_The data:_
- - -

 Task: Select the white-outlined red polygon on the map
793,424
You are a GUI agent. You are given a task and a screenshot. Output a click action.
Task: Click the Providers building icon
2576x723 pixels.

- - -

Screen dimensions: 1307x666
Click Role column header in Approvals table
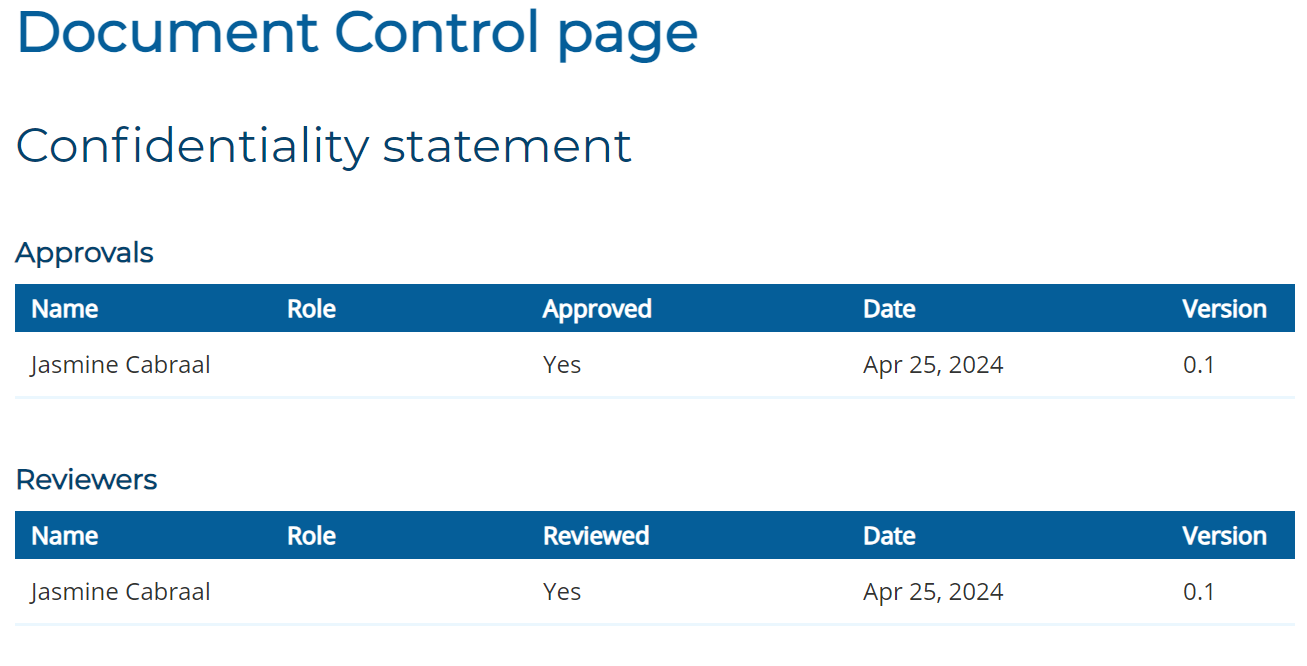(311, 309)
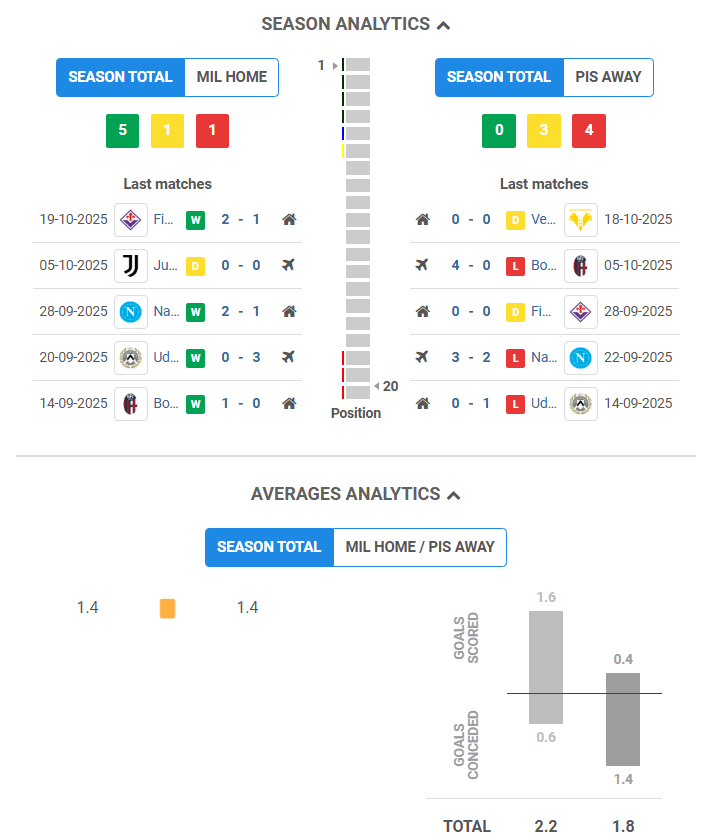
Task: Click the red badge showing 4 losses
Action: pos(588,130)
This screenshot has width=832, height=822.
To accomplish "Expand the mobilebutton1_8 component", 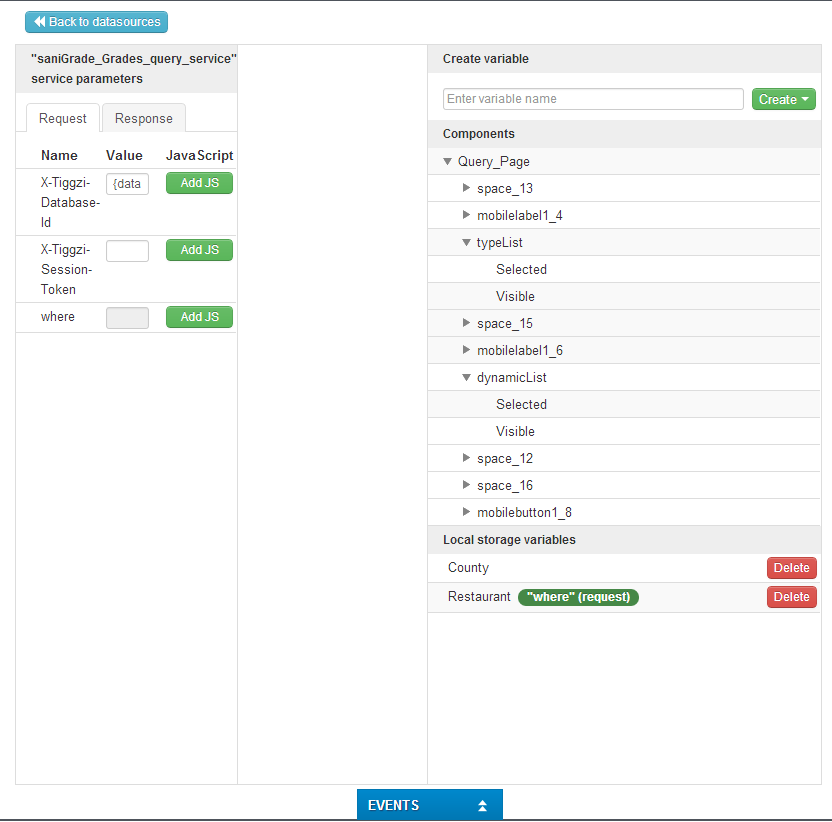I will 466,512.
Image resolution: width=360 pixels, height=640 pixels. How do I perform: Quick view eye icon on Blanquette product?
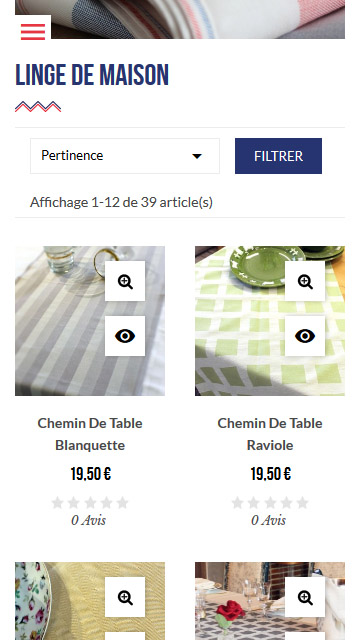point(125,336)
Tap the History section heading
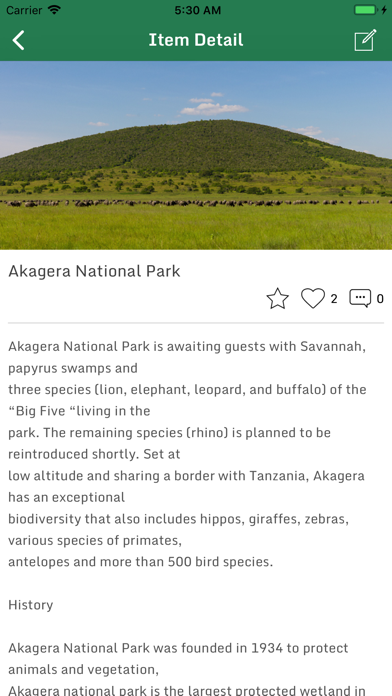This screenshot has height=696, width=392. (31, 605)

- - -

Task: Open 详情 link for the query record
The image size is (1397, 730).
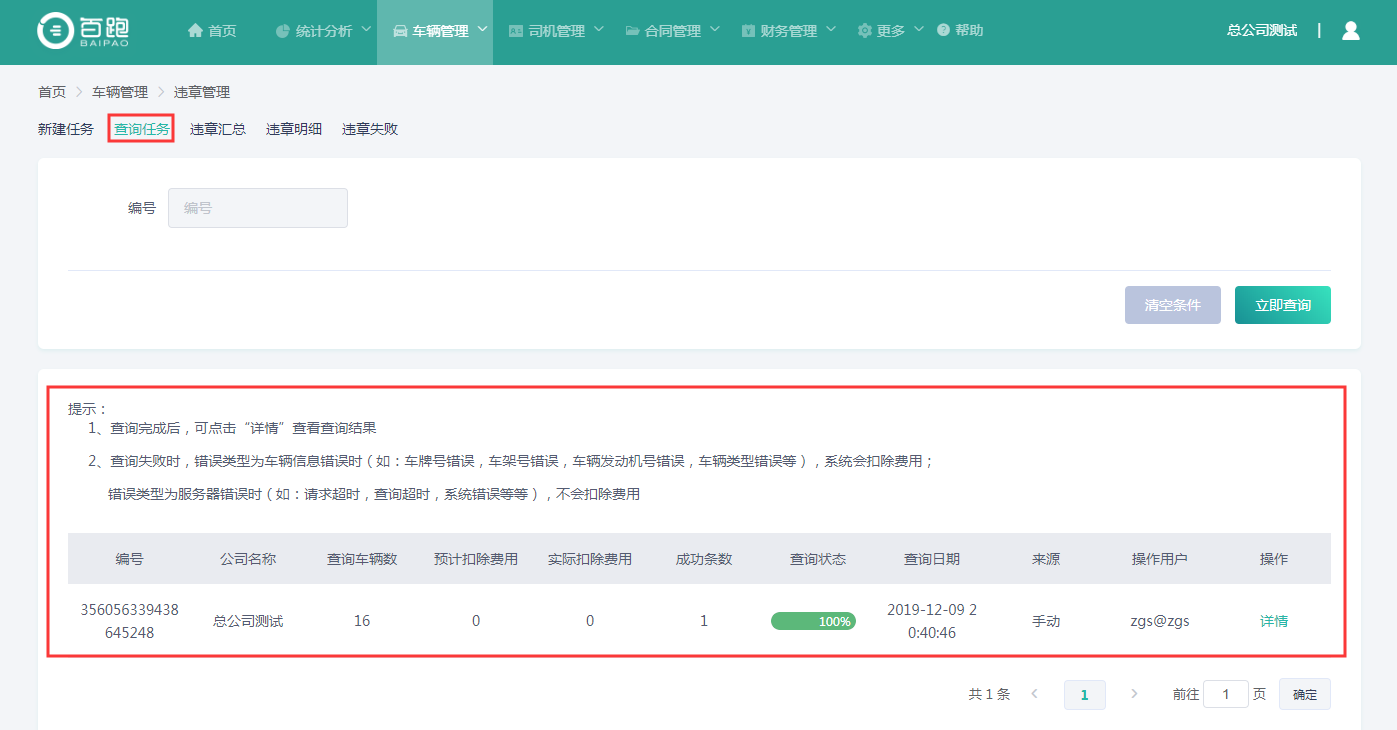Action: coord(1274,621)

- - -

_Directions:_
Show every line in the items above that contains the word "icon", matching case exactly.

_Full output:_
Task: Click the Providers building icon
Image resolution: width=360 pixels, height=640 pixels. How do I perform: Quick view eye icon on Blanquette product?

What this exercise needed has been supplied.